The excavators finally received the part they were waiting for (actually, another plumbing company had one in stock that they didn't need) to start the sewer connection work. Being a one hundred year old neighborhood, however, you never know what you will find.
The first interesting thing they found was an existing sewer line connection, right where we needed it. A call was made to the city engineer to let them know. Then the excavator dug down from the sewer line exiting the house to the sidewalk and found (and broke) an unexpected six inch clay pipe. Another call, this time to the city's planning department who is responsible for all the infrastructure records. They came out within 20 minutes and had no explanation for the pipe. They asked if the neighbor's would run water or flush their toilets to see if it was a live line, expecting a deserted line. They found a live sewer line connected to our neighbor's house, up hill to the west.

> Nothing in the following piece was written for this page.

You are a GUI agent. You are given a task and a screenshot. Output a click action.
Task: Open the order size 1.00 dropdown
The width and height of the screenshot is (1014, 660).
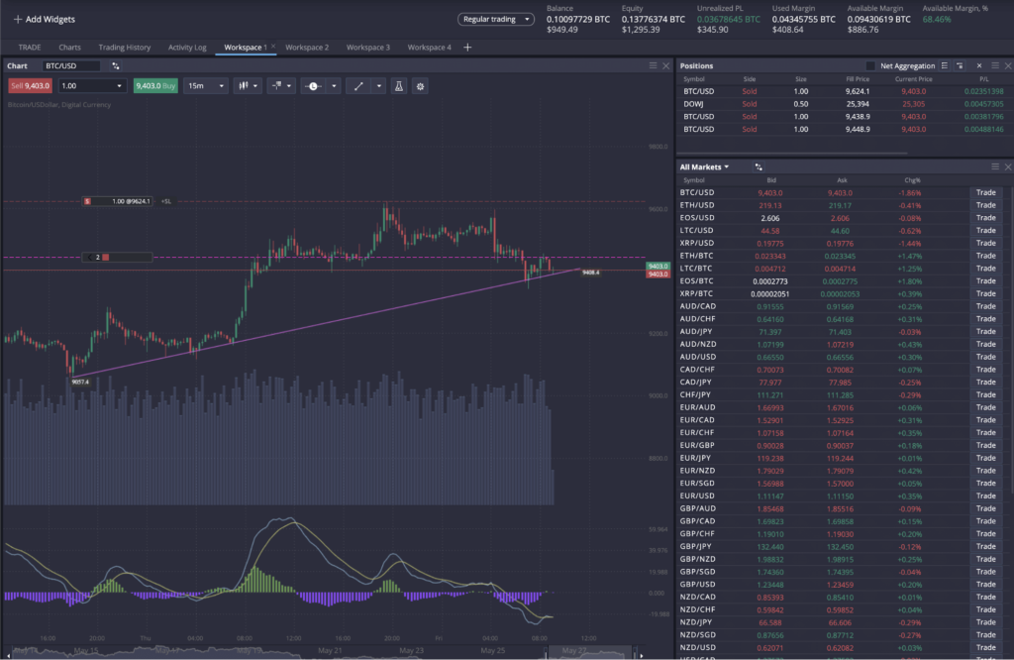93,86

A call to the city engineers was placed to decide what to do about it. Obviously we had to repair the line and the city engineers required a clean out for the line (the green pipe shown above). The excavator asked if we could connect to that line, silly excavator. No, the city engineers said they must install a separate sewer line connection, with clean out, about a foot east of the neighbor's existing sewer connection.
The above photo shows our sewer line and clean out in black, skewed to the east, and the neighbor's clean out in green, both fully set and connected to the sewer main. By the way, we had another inspector on site. Meet SPuR. Also known as Sparkle Princess Rainbow to the excavator's daughter. He's about 9 weeks old and absolutely adorable. No, he's not ours but was on site and made my day.
On his walk later that day, Scott took photos of the house from the lot below. It's looking pretty great!
Excavation continued in the front yard the next day for the retaining wall. It appears to be, and is, quite drastic. The retaining wall will be just inside the property line requiring the footings to also be inside the yard. Since the retaining wall will be just over five feet at the corner of the lot it requires a 3 foot, 8 inch wide, 1 foot deep footing inside the property line. They also removed the railroad ties on the east side of the house and leveled the soil to match the grade to the east.